Опасности всегда подстерегают там, откуда их никогда не ждешь. Я старался избегать пани Раины, чтобы не помутилось мое душевное спокойствие, а должен был бы уже тогда понять, что не эти чары страшны для моего сердца, очерствевшего от скитаний и борений. Отправляясь за покупками в Чигирин, пани Раина, если я в тот момент был дома и не успевал спрятаться хотя бы на пасеку, капризно упрашивала, чтобы сопровождал ее в город и "охранял от орды и гультяйства". Когда же скакал на коне впереди экипажа, в котором ехала пани Раина, то проклятая шляхтянка непременно добивалась, чтобы я сел к ней в коляску, потому что ей страшно одной - либо холодно, либо жарко, либо еще что-нибудь.

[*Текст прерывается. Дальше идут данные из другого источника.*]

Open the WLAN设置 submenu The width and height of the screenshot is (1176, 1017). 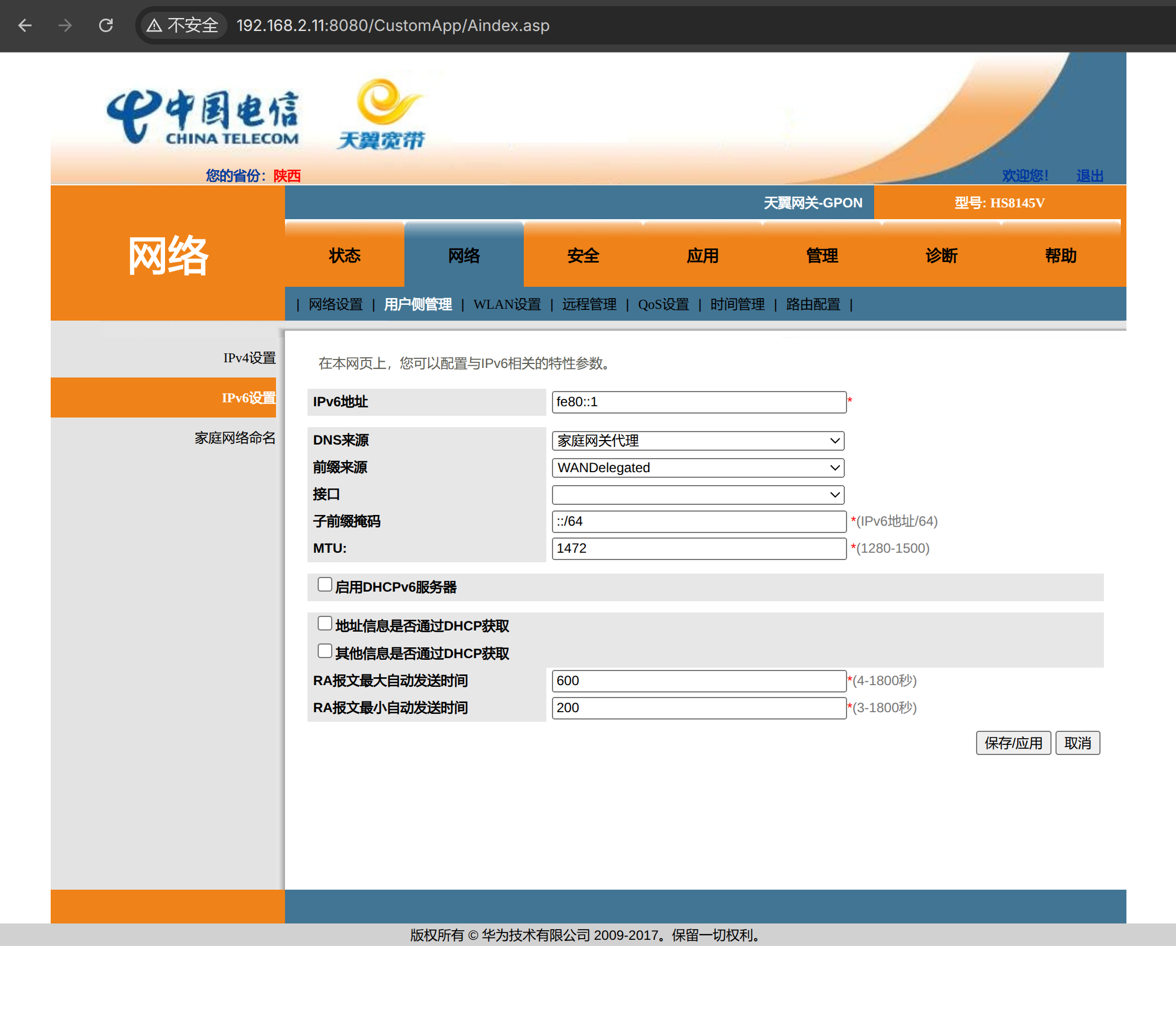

Я отвечал, что негоже казаку рассиживаться в колясках. Тогда она заявляла, что тоже хочет ехать верхом, как и пан сотник. "Но ведь нет коня!" - пытался я найти выход. "Пусть челядинец выпряжет из коляски".
   Да и это еще было - полбеды. Все началось, когда пани Раина откормилась и стала пышнотелой, а к тому же еще и познакомилась с целым гуртом чигиринских пани-шляхтянок. Вот тогда она заявила, что не может дальше изнывать на этом хуторе: она еще молодая женщина, урожденная шляхтянка, имеет дочь пригожую и шляхетную, и они обязаны начинать выезжать "на баль". Для казака весь "баль" был в шинке да в поле, или смерть, или свадьба, казаку все едино, совсем иное дело - шляхта. Молодой Конецпольский, получивший староство от своего отца, привез в Чигирин огромное множество пьяниц и проходимцев, таких, как его подстароста Чаплинский и зять Чаплинского Коморовский. Строили огромные палаты, каждый день гремели балы, на банкетах серебряная и золотая сервировка, хрустальные чары, от звука труб и дудок тучи поднимались, веселое сборище без устали служило Бахусу и Венере, страшно было и подумать, чтобы отдать в этот вертеп чистую душу, а пани Раина хотела идти туда не одна, а потянуть вместе с собой и дитя несмышленое.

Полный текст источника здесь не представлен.